For the robot, we modified a copy of the ar_track_alvar source to publish transforms from the Sawyer arm camera with different names. This node only runs for the initialization phase of operation where the arm is in position to see the non moving AR tag. After Initialization is over and the static transform of the AR tag to the robot is published, this node shuts down.

Tf Broadcaster node

This node publishes a static transform from the AR tag to the base of the robot

Ball segment node

Using OpenCV, the Ball Segment node publishes the current position of the ball relative to the constructed TF reference tree. The segmentation of the images happens in the following manner:

Our computer vision pipeline
  1. Transform color RGB image from HSV (hue, saturation, value)
  2. Threshold filter for the tennis ball neon green yellow hue
  3. Use CV Erosion to smooth image and remove noise
  4. Use CV Contours to trace contours of isolations in image
  5. Publish an image with pixels filled only in the area of the largest contour
  6. Mask the depth points with the segmented ball image
  7. Calculate the center point from the resulting masked set of depth points
  8. Publish the center point in the space of the camera frame

The ball position is published through tf2 as a TransformStamped.

Motion predict node

Using the ball coordinates transformed relative to the reference frame AR tag on the table. The node uses a Kalman filter to smooth position data and predict the velocity. With the predicted velocity, the node determines where the ball will intersect the edge of the table.
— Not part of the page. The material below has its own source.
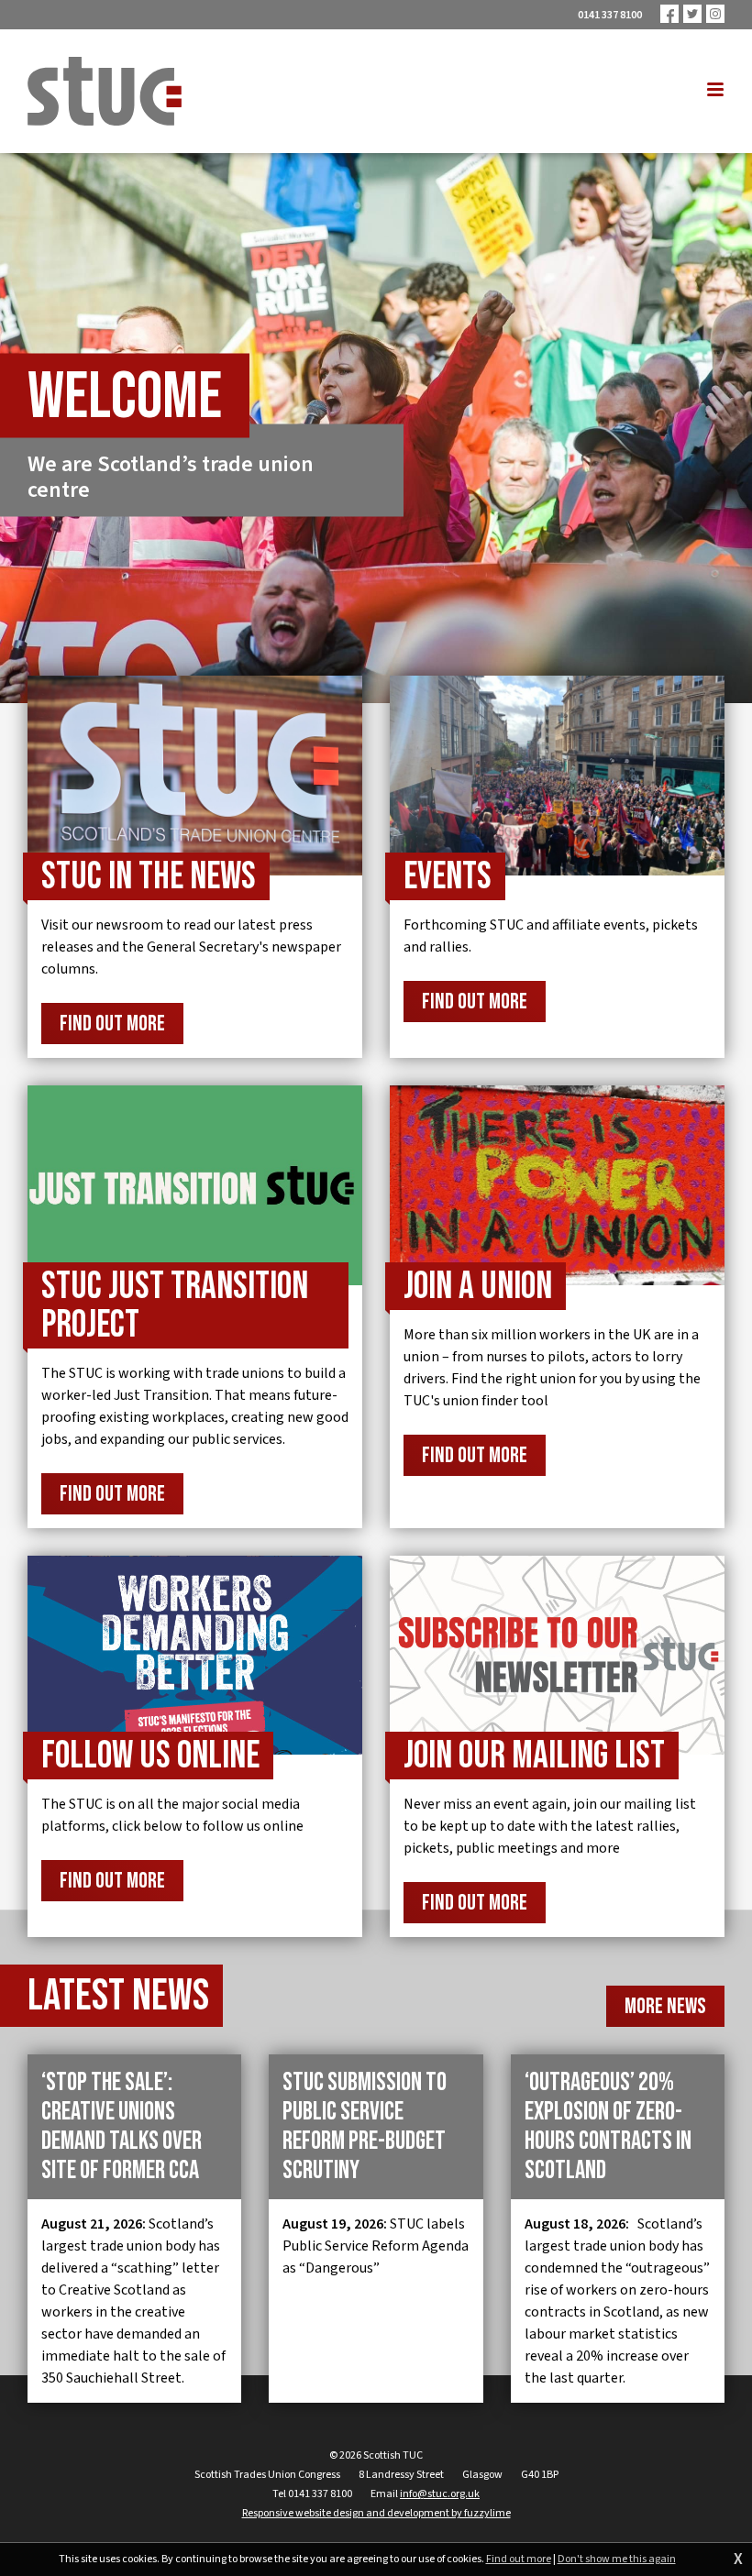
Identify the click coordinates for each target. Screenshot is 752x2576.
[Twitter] (692, 14)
Both the filtered ball position and the predicted intersection point are published as TransformStamped messages through tf2.

IK node

Using the goal position from the motion predict node, we run IK using tracik to move sawyers gripper to the goal position. IK is implemented using MoveIt which also allows us to implement obstacle avoidance to not hit the table or the side walls. The IK node waits for the goal position to update (using std and stats to define update) and then quickly moves sawyers multijointed arm. The IK solver uses distance to assist in the RTT search over the space.

Realsense node

We use Intel’s ROS package for the Realsense camera to publish point clouds and images from the depth camera. Additionally the realsense node takes care of the following functions: Unwarping the camera image using the camera matrix; Computing the color image projection onto the depth cloud and publishing the combined point cloud.

MoveIt node

The MoveIt node performs inverse kinematics and path planning, creating a series of steps of joint angles for the Sawyer to move to so that it reaches a desired end effector position without hitting the table.

Joint trajectory action server node

This node is to allow sawyer to know about its joints.

Results


The robot is able to successfully predict where the ball will fall from the table and move its gripper to this spot; our only major issue is the lag in the system, which causes the robot to move a few seconds after the ball has started rolling.

If we were to continue this project, we would implement a different inverse kinematics solver utilizing fewerr joints of the sawyer arm to more efficiently compute the IK problem and more easily follow a path within the constrained set of movements we need.


Team

Robert Peltekov

A junior double majoring in EECS and Business at UC Berkeley. Love everything engineering-related from robotics, hardware design to space! In freetime I love to skate both in parks and down hills!

Saahil Parikh

A third year eecs student. I’m a designer and creator. I love taking ideas from conception to fruition.

Ryan Adolf

It’s my third year at Berkeley majoring in EECS. I love engineering, design, art, and just making stuff in general!